Kingbase\Highgo(PostgreSQL)分区表的“全局”统计信息需要手动收集

基于postgresql的数据库如果依赖autovacuum收集统计信息时,会存在对于分区表,分区的统计信息会收集,但是表上的全局统计信息(global statistics)缺失,那样在查询跨越多个分区时或与其他表关连时,可能因统计信息错误产生错误的执行计划。

像表级统计信息对于总行数容易估算,为所有分区的总和。但是对于列上的distinct 值无法计算,因为无法得值分区间重复的记录。所以列的distinct应该是每个分区的最大不同值计数和所有分区计数的总和之间。
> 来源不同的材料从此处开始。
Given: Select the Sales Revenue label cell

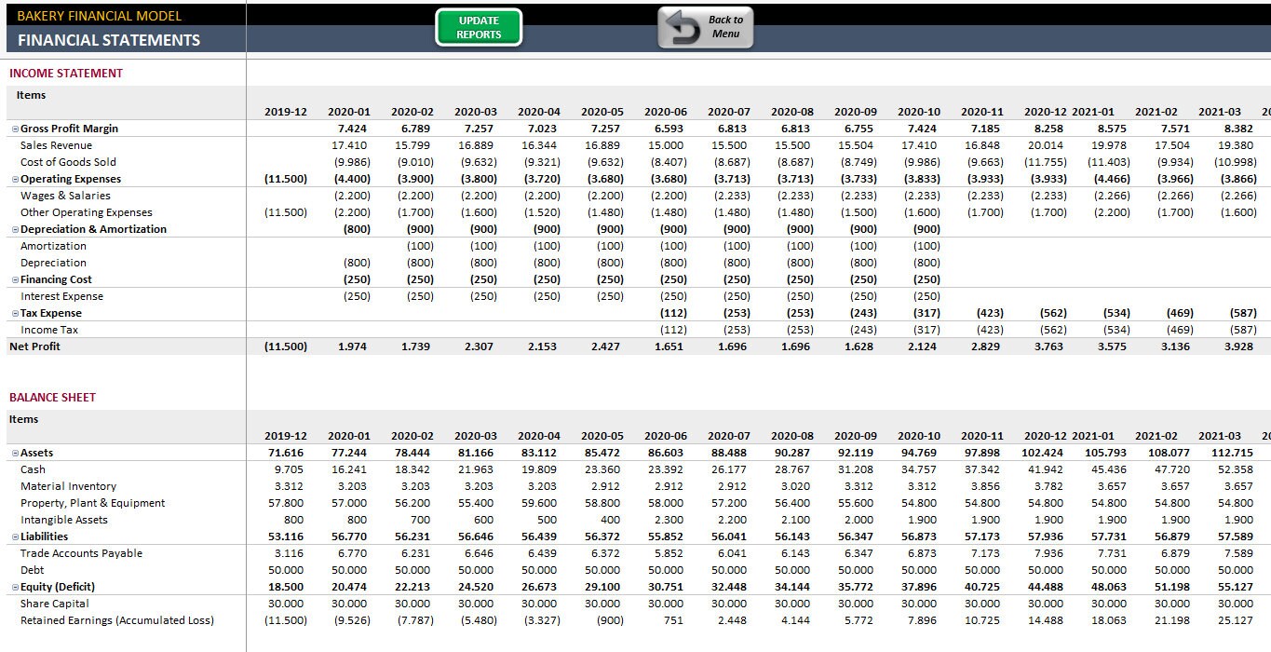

刚好看到Franck Pachot在分享postgreSQL的这个问题,我测试在Kingbase 和 HighgoDB上同样存在该问题,下面简单记录。

构建测试表

create table history (
   year int,
   num serial,
   x   int,
   y   int,
   primary key (year, num)
) partition by list (year)
;

create table history_2024 partition of history for values in (2024);
create table history_2025 partition of history for values in (2025);
create table history_2026 partition of history for values in (2026);
create table history_2027 partition of history for values in (2027);

insert into history select 
 extract(year from ( date '2026-01-02' - interval '1 minute' * num ))::int as year
 ,num             -- NDV ≈ rows (unique key, density ≈ 1 / rows)
 ,(num % 2) as x  -- NDV = 2 per partition (very high density: ~50% per value)  
 ,(num / 2) as y  -- NDV ≈ rows / 2 per partition (moderate density: ~2 rows per distinct value) 
 from generate_series(1,1e6) num
;

真实的数据分布情况:

select count(*), year
  , count(distinct x) as "distinct x"
  , min(x) as "min x"
  , max(x) as "max x"
  , count(*)::float / nullif(count(distinct x), 0) as density_x
  , count(distinct y) as "distinct y"
  , min(y) as "min y"
  , max(y) as "max y"
  , count(*)::float / nullif(count(distinct y), 0) as density_y
 from history group by grouping sets ((),year)
;

kingbase-# ;
  count  | year | distinct x | min x | max x | density_x | distinct y | min y  | max y  | density_y
---------+------+------------+-------+-------+-----------+------------+--------+--------+-----------
  472960 | 2024 |          2 |     0 |     1 |    236480 |     236480 | 263521 | 500000 |         2
  525600 | 2025 |          2 |     0 |     1 |    262800 |     262800 |    721 | 263520 |         2
    1440 | 2026 |          2 |     0 |     1 |       720 |        720 |      1 |    720 |         2
 1000000 |      |          2 |     0 |     1 |    500000 |     500000 |      1 | 500000 |         2
(4 rows)

insert完成后在kingbase 可能会有短暂(3s)没有统计信息,在highgodb发现autovacuum触发的比较频繁。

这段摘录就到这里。